Reprenant samedi l’avion pour Delhi, je passe avec les autres passagers par un tunnel sur roues installé au pied de la passerelle. Une énième fouille générale est effectuée, aimable et attentive. Sourire de l’agent me voyant porter des chaussures et un sac de montagne.
– « Alpinist ? Where did you go ? »
– « Langtang. Beautiful ! I’ll come back to Nepal ». « Dania bat!*** »

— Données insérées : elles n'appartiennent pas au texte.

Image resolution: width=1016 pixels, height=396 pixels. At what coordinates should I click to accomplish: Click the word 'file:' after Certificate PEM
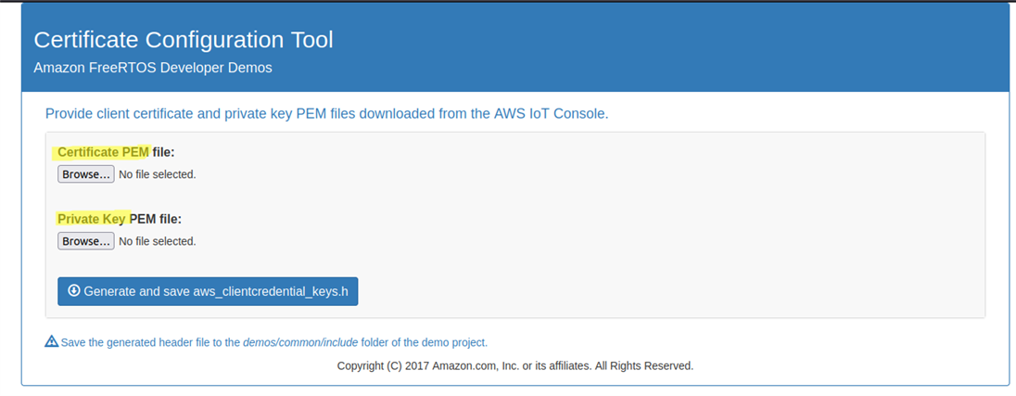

Tout content, je précise : « Next time, Nanda Devi ! » Je voulais dire « Ama Dablam ». Je les ai confondues, toutes deux sublimes. En fait la Nanda Devi est située en Inde… Je l’ai appris à mon retour en France. Comme si, quittant Londres, j’avais clamé qu’à ma prochaine visite je ne manquerais pas l’Empire State Building… Nous décollons juste avant l’arrivée de l’avion présidentiel chinois ; je ne resterai finalement pas bloqué à Katmandou en proie à la psychose policière. Bien au dessus de la mer de nuages, les grands sommets apparaissent, éblouissants. Plein ouest, l’avion longe les somptueux géants, bien distincts à notre droite. Je tente de deviner leurs noms et n’y arrive pas ; mal placé je me tords le cou pour mieux les voir. La forêt de smartphones et d’appareils photo couvre maintenant l’essentiel des hublots. Je songe à l’Ama Dablam. De mon siège, notre boîte à ailes se ferme sur l’Himalaya. Renonçant à en voir plus, je ferme les yeux. J’ouvre à nouveau la boîte à rêves.
Eric Desordre
* Refuges. Au Langtang, en particulier en altitude, ce sont souvent des cabanes ouvertes à tous les vents. Sur les routes les plus touristiques, le lodge peut être un hôtel au confort simple et accueillant.